Mais dois engomadinhos me passam. Até os tênis estão limpos. Limpos demais. Fica fácil
assim. Mais quatro quilômetros e outro ponto de hidratação. Aproveito para pegar um copo.
Descida. Já dá para ver Joaçaba a distância. Carros de apoio acompanham o tempo todo. A
polícia, com cones, faz a proteção. Muito bem organizado. Estou gostando.
Curva numa ponte. No congresso técnico haviam informado. Tenho que correr pelo local
destinado aos pedestres. O Rio do Peixe está correndo junto. E com toda a força. Mais um
dia de chuva assim e o medo da enchente já começaria a dominar a população local. Uma
cidade num vale, com montanhas para todos os lados. Muito frágil. Dois dias de chuvas
fortes bastam para acabar com a tranquilidade local.
O cadarço do meu tênis direito desamarra. Isso é hora? Olho para trás. Não vem ninguém.
Na frente também não vejo corredores. Outra ponte, a da chegada, já é visível. Mais uns
dois quilômetros. Agora vejo como os cadarços elásticos são bons. Da próxima vez...
Subida para a ponte. A polícia tranca o trânsito. Alguém xinga. Domingo e essa gente
estressada. Francamente... Atravesso a ponte. A vista é bonita lá de cima. Joaçaba ao longo
do rio. Nuvens encobrem a estátua do Frei Bruno, quase um Cristo Redentor aqui no Oeste.
Não tenho certeza, mas sinto que a chegada está próxima.

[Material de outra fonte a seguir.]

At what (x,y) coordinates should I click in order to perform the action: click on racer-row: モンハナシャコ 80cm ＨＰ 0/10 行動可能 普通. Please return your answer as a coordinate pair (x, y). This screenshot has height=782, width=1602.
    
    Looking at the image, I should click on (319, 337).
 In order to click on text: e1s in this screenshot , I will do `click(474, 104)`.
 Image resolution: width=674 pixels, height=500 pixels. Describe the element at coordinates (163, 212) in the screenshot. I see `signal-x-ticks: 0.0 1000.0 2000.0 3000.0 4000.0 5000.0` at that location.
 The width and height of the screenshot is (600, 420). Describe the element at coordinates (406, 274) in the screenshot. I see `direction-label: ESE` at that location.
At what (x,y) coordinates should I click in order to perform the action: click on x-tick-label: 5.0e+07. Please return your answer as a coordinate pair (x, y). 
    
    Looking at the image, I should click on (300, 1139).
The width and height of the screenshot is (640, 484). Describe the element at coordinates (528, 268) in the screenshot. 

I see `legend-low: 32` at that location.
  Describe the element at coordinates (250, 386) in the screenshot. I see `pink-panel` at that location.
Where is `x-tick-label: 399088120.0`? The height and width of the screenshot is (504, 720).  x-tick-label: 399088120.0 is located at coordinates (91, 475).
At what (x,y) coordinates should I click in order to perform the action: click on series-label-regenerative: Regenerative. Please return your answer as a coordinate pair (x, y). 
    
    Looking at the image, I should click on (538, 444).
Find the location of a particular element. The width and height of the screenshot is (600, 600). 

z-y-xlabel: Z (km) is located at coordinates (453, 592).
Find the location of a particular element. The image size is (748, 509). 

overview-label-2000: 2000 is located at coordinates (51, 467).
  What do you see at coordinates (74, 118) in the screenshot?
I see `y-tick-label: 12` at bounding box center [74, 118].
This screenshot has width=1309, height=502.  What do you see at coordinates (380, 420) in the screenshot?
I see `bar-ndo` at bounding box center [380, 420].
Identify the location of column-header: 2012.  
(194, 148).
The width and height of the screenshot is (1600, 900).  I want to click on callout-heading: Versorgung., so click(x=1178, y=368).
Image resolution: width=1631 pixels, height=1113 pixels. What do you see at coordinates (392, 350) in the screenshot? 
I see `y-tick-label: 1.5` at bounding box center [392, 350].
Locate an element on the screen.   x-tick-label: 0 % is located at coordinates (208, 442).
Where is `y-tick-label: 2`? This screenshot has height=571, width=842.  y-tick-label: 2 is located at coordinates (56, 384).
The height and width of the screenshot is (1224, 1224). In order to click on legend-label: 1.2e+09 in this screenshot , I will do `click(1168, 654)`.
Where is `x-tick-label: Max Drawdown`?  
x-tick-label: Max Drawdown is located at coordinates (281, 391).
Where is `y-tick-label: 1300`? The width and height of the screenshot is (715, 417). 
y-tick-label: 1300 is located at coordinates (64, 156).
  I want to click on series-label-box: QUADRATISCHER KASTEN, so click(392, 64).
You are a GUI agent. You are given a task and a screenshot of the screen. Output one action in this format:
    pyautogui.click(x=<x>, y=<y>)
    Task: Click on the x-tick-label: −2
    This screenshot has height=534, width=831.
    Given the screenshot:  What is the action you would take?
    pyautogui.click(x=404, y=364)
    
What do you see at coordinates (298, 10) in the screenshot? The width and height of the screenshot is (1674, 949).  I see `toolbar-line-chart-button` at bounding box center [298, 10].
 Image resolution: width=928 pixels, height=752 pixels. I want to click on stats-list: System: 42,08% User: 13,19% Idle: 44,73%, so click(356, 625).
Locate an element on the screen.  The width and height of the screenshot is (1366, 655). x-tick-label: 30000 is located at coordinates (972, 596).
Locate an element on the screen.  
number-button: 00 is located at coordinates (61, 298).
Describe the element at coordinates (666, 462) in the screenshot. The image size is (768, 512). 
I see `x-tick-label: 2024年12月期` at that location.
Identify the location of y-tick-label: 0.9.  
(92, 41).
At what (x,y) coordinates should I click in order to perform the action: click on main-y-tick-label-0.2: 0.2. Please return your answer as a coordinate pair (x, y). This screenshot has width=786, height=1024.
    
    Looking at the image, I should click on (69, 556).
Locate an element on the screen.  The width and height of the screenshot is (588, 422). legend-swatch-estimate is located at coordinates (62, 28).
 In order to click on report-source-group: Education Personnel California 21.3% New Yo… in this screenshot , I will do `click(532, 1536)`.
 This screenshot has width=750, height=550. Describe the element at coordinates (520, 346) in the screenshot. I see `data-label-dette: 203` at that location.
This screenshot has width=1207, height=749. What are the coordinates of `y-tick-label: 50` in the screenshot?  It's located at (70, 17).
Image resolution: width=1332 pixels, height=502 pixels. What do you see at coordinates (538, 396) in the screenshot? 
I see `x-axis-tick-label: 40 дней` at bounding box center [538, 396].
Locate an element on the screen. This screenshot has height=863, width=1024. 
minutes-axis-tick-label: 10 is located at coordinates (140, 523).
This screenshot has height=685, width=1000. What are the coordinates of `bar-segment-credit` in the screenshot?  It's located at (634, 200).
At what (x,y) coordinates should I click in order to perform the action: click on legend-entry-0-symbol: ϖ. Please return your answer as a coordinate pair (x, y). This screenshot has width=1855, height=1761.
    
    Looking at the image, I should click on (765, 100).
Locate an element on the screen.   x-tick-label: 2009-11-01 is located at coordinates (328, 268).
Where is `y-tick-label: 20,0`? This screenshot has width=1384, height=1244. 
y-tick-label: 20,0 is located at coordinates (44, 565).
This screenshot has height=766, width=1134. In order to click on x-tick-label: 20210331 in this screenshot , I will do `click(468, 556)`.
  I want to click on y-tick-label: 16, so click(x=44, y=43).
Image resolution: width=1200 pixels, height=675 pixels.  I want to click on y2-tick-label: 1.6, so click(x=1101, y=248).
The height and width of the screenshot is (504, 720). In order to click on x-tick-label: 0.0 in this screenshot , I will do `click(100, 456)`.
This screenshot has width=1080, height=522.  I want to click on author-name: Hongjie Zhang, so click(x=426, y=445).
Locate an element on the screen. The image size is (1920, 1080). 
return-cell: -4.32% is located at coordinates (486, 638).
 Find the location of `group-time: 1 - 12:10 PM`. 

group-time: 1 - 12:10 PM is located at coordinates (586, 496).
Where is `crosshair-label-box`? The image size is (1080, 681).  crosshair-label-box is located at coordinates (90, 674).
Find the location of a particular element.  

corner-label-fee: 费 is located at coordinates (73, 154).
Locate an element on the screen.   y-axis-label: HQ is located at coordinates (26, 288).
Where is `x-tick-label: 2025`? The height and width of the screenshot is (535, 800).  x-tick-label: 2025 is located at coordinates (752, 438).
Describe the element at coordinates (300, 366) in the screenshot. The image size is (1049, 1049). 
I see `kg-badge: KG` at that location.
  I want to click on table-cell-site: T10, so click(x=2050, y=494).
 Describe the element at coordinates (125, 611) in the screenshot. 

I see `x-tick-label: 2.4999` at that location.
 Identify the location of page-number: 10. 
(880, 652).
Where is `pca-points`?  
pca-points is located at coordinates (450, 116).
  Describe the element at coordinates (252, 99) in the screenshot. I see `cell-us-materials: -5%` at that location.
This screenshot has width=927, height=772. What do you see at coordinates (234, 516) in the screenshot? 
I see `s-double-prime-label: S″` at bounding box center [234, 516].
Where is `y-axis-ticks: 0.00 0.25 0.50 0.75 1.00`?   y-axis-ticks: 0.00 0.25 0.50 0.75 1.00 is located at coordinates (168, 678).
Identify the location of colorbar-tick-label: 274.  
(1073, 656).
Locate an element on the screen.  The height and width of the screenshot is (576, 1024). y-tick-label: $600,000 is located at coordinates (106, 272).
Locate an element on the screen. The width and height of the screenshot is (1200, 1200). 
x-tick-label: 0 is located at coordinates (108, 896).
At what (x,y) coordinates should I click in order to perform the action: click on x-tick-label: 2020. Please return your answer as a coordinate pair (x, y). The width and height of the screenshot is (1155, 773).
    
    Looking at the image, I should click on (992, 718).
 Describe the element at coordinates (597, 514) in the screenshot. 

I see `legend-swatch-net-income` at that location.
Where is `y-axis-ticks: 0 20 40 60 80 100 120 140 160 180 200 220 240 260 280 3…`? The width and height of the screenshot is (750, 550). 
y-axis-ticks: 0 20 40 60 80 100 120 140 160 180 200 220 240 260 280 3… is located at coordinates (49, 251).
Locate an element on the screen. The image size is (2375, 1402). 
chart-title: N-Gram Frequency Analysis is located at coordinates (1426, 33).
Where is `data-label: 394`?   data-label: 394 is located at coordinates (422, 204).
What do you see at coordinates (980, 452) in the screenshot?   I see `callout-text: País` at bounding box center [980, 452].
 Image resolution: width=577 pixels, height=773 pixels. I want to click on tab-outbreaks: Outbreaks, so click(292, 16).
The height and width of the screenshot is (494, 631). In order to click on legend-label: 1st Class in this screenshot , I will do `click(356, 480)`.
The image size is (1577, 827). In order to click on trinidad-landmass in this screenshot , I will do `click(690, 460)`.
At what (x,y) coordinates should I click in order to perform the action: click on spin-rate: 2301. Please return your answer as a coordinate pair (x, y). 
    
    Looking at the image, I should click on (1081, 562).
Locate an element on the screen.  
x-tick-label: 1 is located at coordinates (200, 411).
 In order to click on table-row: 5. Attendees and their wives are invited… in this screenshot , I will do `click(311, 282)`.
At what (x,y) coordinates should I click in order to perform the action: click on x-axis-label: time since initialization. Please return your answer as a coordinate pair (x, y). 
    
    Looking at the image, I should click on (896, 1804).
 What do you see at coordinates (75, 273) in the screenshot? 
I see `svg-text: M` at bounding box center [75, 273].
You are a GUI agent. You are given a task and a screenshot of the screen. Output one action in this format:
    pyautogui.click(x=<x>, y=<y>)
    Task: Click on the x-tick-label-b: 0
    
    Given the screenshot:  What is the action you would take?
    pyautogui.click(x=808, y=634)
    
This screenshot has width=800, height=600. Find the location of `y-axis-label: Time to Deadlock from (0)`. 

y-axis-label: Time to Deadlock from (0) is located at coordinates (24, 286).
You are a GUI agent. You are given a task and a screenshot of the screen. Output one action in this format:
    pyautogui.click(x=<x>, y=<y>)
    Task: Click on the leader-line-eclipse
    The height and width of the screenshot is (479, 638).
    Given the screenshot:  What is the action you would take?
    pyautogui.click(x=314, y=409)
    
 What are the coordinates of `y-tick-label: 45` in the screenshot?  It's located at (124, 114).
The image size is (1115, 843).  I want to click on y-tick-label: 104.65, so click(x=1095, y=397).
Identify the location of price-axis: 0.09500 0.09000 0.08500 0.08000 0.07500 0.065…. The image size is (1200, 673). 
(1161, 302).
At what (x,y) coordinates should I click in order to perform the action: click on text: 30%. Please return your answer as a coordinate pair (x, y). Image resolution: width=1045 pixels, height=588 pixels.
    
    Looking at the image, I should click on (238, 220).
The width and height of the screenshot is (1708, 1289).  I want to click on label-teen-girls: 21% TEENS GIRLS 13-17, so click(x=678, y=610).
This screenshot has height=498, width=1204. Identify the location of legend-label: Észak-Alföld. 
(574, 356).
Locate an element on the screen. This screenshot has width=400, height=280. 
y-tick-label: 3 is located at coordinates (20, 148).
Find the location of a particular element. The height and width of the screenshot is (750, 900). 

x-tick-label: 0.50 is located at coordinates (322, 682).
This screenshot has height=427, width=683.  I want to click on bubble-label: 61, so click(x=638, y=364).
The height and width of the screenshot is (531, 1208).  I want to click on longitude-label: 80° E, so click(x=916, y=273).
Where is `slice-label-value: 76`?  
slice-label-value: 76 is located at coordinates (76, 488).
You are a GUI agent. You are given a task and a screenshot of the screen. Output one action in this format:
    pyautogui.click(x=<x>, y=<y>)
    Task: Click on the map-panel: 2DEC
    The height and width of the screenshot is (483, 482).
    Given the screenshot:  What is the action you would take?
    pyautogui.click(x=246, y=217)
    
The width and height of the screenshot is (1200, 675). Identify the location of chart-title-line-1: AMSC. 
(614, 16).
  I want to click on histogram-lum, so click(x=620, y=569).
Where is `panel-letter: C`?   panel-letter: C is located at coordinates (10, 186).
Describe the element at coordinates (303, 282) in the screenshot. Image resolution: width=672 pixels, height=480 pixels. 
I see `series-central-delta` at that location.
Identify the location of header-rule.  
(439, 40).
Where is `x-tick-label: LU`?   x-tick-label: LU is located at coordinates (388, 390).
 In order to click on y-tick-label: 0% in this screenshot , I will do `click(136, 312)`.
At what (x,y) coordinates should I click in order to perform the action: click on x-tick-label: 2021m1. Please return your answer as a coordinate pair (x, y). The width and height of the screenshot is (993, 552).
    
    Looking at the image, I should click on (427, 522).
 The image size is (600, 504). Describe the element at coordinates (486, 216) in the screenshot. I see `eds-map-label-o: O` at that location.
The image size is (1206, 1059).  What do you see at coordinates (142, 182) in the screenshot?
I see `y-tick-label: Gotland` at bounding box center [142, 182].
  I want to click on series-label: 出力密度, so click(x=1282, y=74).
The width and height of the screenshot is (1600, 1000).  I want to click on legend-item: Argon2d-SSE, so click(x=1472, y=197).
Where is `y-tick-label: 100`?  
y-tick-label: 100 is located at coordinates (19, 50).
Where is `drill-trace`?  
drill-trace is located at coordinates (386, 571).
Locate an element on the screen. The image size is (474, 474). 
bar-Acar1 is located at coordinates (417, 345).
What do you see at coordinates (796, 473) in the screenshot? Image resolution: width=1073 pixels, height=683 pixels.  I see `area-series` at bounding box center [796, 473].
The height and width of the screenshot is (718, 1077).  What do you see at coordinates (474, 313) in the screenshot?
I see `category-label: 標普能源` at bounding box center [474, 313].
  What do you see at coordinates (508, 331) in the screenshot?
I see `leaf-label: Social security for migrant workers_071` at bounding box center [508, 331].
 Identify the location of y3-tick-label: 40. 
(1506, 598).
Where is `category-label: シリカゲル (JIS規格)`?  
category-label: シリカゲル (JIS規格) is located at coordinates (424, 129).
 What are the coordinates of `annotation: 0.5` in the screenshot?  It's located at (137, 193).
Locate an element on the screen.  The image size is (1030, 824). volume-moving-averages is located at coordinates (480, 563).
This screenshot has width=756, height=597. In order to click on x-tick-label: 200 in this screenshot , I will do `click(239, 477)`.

Aperto ainda mais o passo.
Ninguém à frente. Mesmo assim aumento o ritmo. Uma leve descida. Escuto passos atrás.
Um sujeito alto e esguio, correndo a passos muito largos. Engomadinho. Também não
pedalou. Mas corre muito bem. Aumento ainda mais o ritmo. Já reconheço a esquina.
Estamos perto da prefeitura. É lá a chegada. Dobro a esquina e já vejo a linha final, com
balões, uma tenda e muita gente. O locutor anuncia no microfone que o campeão dos jogos
abertos está chegando. É o corredor. Ele me passa, muito rápido.
Eu chego logo em seguida. Adrenalina, suor, prazer, dever cumprido. Uma mistura de
sensações agradáveis. A fotógrafa pede para eu fazer uma pose. Umas duas fotos a mais.
Famílias inteiras estão participando. Um grupo se reúne para uma foto conjunta. O John me
cumprimenta. Diz que chegou há pouco tempo. Está com frio. Ainda dou uma caminhada
de leve na parte de trás da linha de chegada. Tenho que dissipar toda aquela energia ou
minha pressão vai cair. Já aconteceu isso. Como um pedaço de melancia, oferecida pela
organização. Excelente!
Chegar em 11º não é um grande resultado, eu sei disso. Para mim o prazer foi participar do
duatlo. A chuva só aumentou o tamanho do desafio. E voltar para casa podendo contar que
participei já equivale a uma vitória. Parabenizo pessoalmente o pessoal da organização, e
volto para o hotel. É, finalmente, hora de tomar um banho.

Texto inspirado no livro The Rider, de Tim Krabbé, 1978.